The sales summary is the source document for posting to the accounting system. The amount of reserve profit will show as a receivable.When the contract is funded, the reserve payment is usually a separate deposit/check. A copy of this funding document goes to the F&I department so it can verify the calculation. If the reserve payment is lower than expected, the F&I manager should call the lender and offer an explanation for the discrepancy.

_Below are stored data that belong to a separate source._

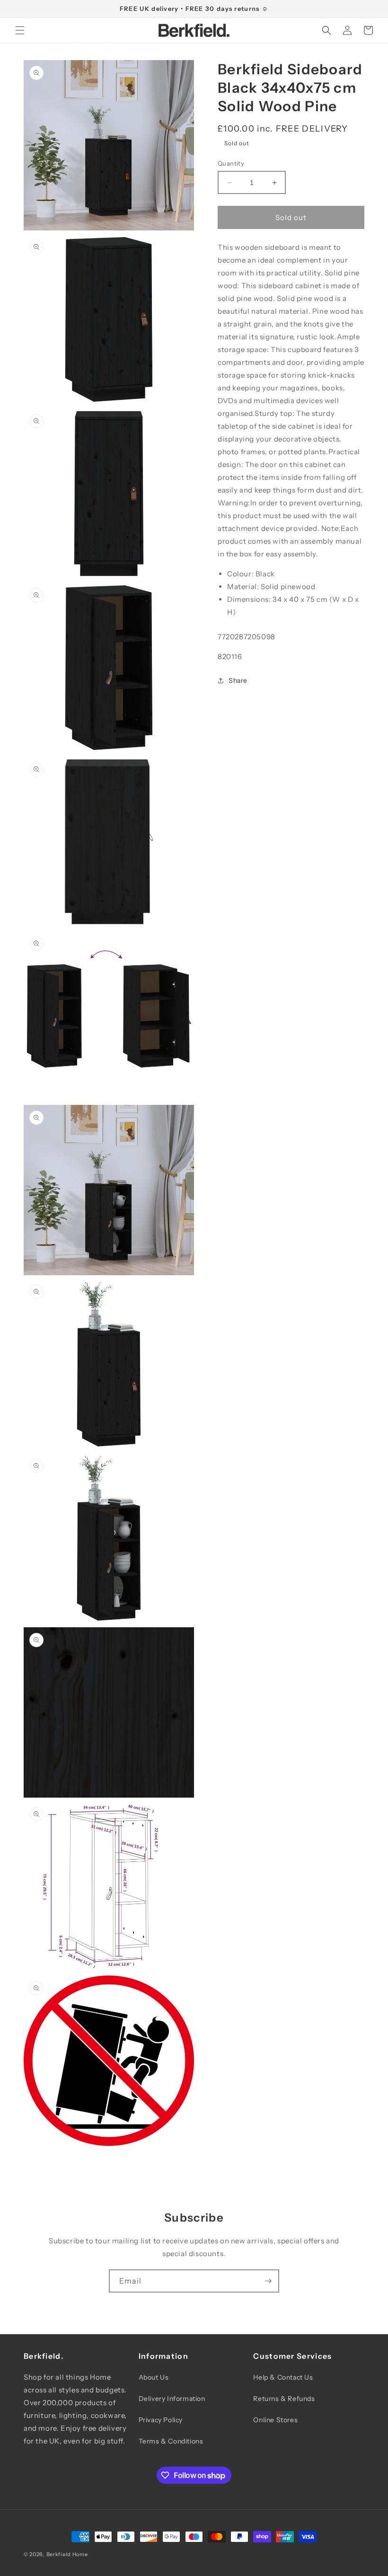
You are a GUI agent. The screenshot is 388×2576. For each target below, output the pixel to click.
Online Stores (275, 2420)
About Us (154, 2377)
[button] (19, 30)
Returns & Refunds (284, 2398)
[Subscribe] (267, 2281)
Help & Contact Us (283, 2377)
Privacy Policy (161, 2420)
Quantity (231, 163)
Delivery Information (172, 2398)
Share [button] (238, 680)
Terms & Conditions (171, 2441)
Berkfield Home (67, 2554)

Occasionally, the reserve payment is calculated using the wrong rate sheet. This error can occur on either the dealership or the lender’s documentation. The projected reserve profits should match the lender payment exactly.
For many, the current practice is for the accounting office to receive notice of the reserve payment and make an adjustment in the accounting books, but they never tell F&I. This lack of communication can cause a loss of thousands of dollars.
F&I is usually notified of the revenue shortfall at the year end, instead of immediately, when they can either request additional payments or correct the data.
The year-end books should balance with the Daily Operation Control (DOC) reports. Remember, no one likes surprises. This is the time of year when we gear up for shows and implement new plans. A shortfall in profitability can have long-term repercussions.
The finance manager should also be the one who verifies the amount of refunds and lost commissions due to policies being canceled. Track the cancellations and verify the amount. The educated professional should know how to calculate the rule of 78, in addition to pro-rate time, and pro-rata miles refunds. The policies have the amount of the cancellation fee identified in the policy.
Nobody Watches Your Money Better Than You!
We can all agree that the reports are only as good as the quality of the information received. Monitor and make adjustments to the business model as needed. Track productivity and verify the amount of the projected profits as the year marches forward.